## WHAT THIS EXERCISE ASKS:
(a) According to the article on Amos Milburn, how many songs are included in the Mosaic box set of his Aladdin recordings?
(b) Continue the article on Amos Milburn from the point at which it ends.

## SELECTED TEXT:
+ + +
Sound Check

It's been about a century since W.C. Handy found himself waiting for a train in Tutwiler, Mississippi. Also on the platform was a ragged man who monotonously repeated the line "Goin' where the Southern cross the Dog" while sliding a knife down the neck of a guitar to produce what Handy called "the weirdest music I had ever heard."

That experience, recounted in Handy's Father of the Blues, inspired Handy to write and perform many of the earliest popular blues songs. This uniquely American music has been attacked from the pulpit as the devil's music and studied by scholars who consider the blues to be the richest of all American folk arts. Even among devotees there's a tendency toward divisive elitism -- it's not blues unless it's pre-World War II and acoustic, white guys can't play the blues and other ethereal nonsense -- that misses the idea that every blues note ever played was an evolutionary state in a bloodline that has bred remarkably true. If music -- from big band jazz to rock and roll -- goes straight from the stage or speaker to the listener's heart, it's just some more of those old blues.

Prior to the ascendancy of the electric guitar, the spotlight instruments of a hard-charging band were the saxophone and the piano. Mosaic Records, a label best known for archival jazz reissues, recently released a rare, fascinating look at Amos Milburn and the Chickenshackers -- an incredibly innovative, historically neglected Houston band that pushed piano-tenor boogie-woogie into the national spotlight and forged critical links between "race" records and a new sound called rock and roll.

The Complete Aladdin Recordings of Amos Milburn is a limited-edition seven CD (or ten LP) box set featuring 145 songs by Milburn that trace his career from recently discharged WWII Navy steward's mate to recording star at the top of the charts to the beginning of his slide into obscurity. There probably would have been rock and roll without Amos Milburn, but it would have been a different beast than what we know today. Milburn's "Hold Me Baby" and "Chicken Shack Boogie," both released in 1947, marked the beginning of a half-decade reign over Billboard's R&B charts and a comet-like career that foreshadowed the fate awaiting many of the rockers who followed.

The box set's copious liner notes -- de rigueur for Mosaic -- supplement Milburn's music with exhaustive details about his life and career. And the music itself proves what old-timers from Sunnyside to Trinity Gardens have been saying for years: it may be hard to find Milburn's records, but it would be even harder to find a better piano player.

Sadly, after the celebrity years there were the years of obscurity and comeback attempts and self-destructive drinking, and then strokes that stilled a left hand that could pitter-patter like rain on a tin roof before it called in the thunder. The amputation of Milburn's pounding, pedal-popping leg foreshadowed the 1980 death of what was by then a penniless, piano-less, 52-year-old North Houston man. The doctors said Milburn's death was due to complications from the amputation. The old-timers just say it may have been time for him to go.
+ + +
## RAW RECORDS:
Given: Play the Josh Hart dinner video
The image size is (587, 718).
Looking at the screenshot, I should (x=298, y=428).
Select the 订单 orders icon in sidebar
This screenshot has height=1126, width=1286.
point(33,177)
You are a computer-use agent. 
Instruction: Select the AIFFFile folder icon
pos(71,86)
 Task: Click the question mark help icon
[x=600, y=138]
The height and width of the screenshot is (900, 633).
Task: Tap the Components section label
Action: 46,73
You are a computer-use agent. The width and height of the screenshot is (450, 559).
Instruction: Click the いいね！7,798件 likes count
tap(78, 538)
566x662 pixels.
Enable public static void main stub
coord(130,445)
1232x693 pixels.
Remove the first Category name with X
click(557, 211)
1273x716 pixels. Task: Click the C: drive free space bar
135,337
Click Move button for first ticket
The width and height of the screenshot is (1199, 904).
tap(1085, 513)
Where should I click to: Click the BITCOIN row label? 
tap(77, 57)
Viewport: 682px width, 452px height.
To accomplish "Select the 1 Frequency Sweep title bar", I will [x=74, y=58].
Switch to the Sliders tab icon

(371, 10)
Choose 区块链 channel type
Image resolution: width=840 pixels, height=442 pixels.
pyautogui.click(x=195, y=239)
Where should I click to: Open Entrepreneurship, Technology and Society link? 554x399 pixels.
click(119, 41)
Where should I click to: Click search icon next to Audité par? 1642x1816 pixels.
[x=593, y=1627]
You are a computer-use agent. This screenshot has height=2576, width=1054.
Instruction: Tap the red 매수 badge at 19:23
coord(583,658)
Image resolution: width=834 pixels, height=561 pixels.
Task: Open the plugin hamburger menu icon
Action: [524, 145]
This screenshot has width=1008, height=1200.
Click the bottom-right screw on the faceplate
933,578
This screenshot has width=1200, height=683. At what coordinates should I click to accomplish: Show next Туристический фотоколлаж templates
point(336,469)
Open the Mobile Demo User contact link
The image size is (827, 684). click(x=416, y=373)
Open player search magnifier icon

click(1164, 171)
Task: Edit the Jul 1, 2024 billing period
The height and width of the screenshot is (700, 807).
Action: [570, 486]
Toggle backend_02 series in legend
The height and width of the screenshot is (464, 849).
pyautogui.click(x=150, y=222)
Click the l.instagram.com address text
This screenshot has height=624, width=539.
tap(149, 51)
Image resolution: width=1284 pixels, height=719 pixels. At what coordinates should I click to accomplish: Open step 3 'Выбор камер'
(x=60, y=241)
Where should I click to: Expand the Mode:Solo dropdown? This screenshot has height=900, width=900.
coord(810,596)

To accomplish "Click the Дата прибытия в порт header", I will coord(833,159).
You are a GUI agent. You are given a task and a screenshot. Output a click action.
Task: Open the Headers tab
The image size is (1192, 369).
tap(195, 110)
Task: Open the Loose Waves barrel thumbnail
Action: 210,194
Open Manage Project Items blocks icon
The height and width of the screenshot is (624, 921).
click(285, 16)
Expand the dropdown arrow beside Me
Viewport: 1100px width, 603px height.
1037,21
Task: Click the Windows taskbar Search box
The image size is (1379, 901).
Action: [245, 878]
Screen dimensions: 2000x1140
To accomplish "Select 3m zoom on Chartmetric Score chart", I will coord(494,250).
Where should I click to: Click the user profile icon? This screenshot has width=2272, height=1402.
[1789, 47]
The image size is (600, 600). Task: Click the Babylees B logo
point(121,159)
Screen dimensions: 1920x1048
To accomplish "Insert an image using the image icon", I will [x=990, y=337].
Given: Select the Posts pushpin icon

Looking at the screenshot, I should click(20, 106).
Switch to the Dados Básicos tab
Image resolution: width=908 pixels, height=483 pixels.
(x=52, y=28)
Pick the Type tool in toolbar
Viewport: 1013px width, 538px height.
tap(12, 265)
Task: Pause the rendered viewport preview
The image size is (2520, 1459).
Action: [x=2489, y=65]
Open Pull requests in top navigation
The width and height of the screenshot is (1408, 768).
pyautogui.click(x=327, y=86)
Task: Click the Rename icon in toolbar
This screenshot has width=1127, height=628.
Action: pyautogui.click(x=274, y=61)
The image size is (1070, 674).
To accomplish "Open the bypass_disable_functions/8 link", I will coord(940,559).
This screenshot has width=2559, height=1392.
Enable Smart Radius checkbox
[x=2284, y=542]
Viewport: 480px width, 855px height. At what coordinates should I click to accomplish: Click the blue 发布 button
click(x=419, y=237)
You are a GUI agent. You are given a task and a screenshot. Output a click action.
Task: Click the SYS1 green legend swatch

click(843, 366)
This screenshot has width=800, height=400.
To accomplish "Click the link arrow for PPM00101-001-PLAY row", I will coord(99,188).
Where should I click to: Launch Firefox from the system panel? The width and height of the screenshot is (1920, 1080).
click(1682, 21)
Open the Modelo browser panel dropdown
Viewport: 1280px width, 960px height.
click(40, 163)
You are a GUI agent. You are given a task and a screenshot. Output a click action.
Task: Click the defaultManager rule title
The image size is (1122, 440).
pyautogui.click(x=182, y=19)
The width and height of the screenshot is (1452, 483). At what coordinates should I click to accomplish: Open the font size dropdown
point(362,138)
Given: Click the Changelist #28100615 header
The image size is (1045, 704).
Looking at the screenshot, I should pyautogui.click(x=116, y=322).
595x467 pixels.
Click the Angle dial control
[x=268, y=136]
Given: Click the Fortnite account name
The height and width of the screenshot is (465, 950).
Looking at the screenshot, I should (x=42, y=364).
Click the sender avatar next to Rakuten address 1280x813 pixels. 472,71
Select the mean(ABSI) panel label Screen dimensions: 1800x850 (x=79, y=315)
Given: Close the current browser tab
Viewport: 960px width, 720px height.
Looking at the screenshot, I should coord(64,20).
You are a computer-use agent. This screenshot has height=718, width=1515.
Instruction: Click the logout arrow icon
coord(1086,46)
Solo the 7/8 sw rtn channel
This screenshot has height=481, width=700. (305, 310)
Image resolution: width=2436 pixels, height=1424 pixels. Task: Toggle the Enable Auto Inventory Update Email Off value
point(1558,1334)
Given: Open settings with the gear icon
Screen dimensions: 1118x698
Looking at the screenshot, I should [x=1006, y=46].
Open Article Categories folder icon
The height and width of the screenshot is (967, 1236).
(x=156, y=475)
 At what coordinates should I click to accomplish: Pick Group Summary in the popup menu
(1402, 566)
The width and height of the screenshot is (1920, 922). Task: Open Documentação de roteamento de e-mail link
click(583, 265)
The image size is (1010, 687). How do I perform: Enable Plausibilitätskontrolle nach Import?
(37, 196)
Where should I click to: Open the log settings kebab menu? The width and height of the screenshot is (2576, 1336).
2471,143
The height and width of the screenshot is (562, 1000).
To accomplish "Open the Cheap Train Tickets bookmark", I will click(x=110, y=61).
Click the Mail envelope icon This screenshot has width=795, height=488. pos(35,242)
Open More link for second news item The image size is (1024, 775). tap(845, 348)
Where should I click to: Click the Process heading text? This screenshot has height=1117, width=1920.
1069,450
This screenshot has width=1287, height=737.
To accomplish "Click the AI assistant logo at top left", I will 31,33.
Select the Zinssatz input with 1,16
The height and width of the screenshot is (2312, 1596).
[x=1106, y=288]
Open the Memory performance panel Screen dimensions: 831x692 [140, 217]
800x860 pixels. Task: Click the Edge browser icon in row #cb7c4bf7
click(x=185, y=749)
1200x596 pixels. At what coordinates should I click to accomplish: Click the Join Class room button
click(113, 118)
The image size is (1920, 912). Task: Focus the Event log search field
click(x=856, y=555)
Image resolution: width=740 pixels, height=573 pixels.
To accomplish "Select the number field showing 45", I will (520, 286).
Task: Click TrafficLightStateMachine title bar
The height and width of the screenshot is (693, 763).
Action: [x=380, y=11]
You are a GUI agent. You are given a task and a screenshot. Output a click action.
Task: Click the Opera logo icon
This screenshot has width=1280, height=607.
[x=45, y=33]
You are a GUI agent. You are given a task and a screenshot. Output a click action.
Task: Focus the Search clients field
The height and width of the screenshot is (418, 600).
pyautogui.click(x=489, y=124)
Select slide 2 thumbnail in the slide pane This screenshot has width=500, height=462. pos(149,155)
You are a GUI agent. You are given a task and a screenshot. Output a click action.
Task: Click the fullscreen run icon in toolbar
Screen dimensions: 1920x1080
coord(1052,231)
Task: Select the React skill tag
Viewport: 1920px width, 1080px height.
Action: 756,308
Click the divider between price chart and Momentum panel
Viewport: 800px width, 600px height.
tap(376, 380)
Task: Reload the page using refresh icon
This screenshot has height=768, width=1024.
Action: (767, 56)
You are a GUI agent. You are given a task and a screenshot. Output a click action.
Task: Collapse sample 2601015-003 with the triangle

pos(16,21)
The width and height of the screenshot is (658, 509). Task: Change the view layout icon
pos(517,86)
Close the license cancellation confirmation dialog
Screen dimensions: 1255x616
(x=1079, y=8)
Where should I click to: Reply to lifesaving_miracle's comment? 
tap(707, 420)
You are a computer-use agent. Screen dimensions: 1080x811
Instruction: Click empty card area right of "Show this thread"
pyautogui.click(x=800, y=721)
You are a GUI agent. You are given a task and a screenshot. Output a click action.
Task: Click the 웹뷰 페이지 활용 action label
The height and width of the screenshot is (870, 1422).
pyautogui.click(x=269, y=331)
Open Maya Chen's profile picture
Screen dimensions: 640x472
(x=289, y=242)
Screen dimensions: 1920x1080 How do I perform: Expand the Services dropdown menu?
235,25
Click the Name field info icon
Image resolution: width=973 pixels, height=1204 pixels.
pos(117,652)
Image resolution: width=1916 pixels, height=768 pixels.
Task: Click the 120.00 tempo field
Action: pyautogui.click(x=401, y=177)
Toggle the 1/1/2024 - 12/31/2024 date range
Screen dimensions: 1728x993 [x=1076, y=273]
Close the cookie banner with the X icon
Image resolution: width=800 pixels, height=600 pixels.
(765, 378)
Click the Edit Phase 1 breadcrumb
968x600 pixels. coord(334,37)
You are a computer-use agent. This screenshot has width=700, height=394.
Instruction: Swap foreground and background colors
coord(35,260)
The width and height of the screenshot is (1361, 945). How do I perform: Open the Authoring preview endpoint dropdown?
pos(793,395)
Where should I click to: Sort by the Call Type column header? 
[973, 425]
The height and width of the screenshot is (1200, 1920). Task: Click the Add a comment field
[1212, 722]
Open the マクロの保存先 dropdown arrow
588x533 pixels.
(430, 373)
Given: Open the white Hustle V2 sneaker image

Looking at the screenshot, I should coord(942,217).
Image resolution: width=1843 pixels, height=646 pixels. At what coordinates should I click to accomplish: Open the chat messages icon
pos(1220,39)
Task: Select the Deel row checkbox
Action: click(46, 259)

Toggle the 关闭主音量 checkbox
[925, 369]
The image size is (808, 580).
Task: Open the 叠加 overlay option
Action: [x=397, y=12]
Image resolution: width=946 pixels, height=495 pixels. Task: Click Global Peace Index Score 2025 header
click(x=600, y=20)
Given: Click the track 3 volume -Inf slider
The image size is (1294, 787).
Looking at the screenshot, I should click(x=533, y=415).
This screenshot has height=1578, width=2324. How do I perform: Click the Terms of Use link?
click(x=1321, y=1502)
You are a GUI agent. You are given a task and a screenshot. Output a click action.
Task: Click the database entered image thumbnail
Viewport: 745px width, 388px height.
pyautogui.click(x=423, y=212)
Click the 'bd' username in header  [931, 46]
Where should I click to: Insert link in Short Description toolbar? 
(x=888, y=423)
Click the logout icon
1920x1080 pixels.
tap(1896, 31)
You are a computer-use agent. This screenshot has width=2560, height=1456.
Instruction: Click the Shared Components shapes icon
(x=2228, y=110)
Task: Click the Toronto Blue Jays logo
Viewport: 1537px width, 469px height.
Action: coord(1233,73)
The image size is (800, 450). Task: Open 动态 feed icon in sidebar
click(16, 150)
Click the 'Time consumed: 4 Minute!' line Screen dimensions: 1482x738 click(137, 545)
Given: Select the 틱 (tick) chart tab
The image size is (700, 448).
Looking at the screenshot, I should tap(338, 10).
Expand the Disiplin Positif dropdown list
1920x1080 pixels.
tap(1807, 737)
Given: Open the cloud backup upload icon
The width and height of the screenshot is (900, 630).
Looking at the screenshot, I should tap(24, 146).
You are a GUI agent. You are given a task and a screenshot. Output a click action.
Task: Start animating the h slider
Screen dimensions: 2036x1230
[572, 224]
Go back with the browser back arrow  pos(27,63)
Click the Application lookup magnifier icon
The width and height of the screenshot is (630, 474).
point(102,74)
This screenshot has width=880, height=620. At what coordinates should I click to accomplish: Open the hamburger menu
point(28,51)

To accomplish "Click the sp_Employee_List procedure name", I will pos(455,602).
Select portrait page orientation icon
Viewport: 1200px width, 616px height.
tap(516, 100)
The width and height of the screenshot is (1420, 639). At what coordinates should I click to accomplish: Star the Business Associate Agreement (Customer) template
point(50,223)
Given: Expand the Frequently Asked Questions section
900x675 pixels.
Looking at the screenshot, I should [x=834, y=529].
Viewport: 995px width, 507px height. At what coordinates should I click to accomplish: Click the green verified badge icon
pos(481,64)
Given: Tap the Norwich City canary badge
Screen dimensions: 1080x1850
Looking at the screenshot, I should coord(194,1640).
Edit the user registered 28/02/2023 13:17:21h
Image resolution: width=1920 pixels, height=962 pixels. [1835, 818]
+ + +
## THE RESULTS:
(a) 145 songs.

(b)
The Complete Aladdin Recordings shows what was lost. It is as much a timeless musical romp as it is a historical testament. Listening to both the blues and the boogies -- a basic, if simplistic, separation of Milburn's strengths -- the eternal excitement Milburn has engendered is understandable. When he played and sang the blues, Milburn could damn near kill you, or at least make you consider drinking yourself to death behind songs about bad, bad whiskey and worse women. But when he pounded and shouted that gleeful, ecstatic boogie-woogie, you'd have to be dead to stay off the dance floor.

It's the boogies scattered through the Mosaic set -- from the definitive "Chicken Shack Boogie" to the quintessentially picaresque "Greyhound" to the phenomenal, inexplicably previously unreleased "Wolf on the River" -- that show the effect Milburn had on Fats Domino, Little Richard and every rock pianist thereafter. Among the reams of items of local interest related to this issue is the extensive presence of veteran guitarist "Texas" Johnny Brown when, to judge from a photo in the notes, his teenage years were still a recent memory.

Also of historical note -- not to mention fun -- are numerous opportunities to understand why any old-timer Houston rap session immediately turns to Donald "Duck" Wilkerson when the tenor sax becomes a topic. Milburn's years with Brown and Wilkerson -- and drummer Calvin Vaughan -- were easily his most innovative and inspired. To judge from the number of never-issued songs from that period collected in this set, the Brown/Wilkerson years were also productive beyond the marketplace's ability to absorb the releases. There's also the possibility -- almost unthinkable, considering the conditions of the music industry in the late '40s -- that someone at Aladdin understood that Milburn was creating more than transitory pop hits, and that what he was creating should be saved, because some of the unissued tracks are inexplicable in any commercial context applicable to the era.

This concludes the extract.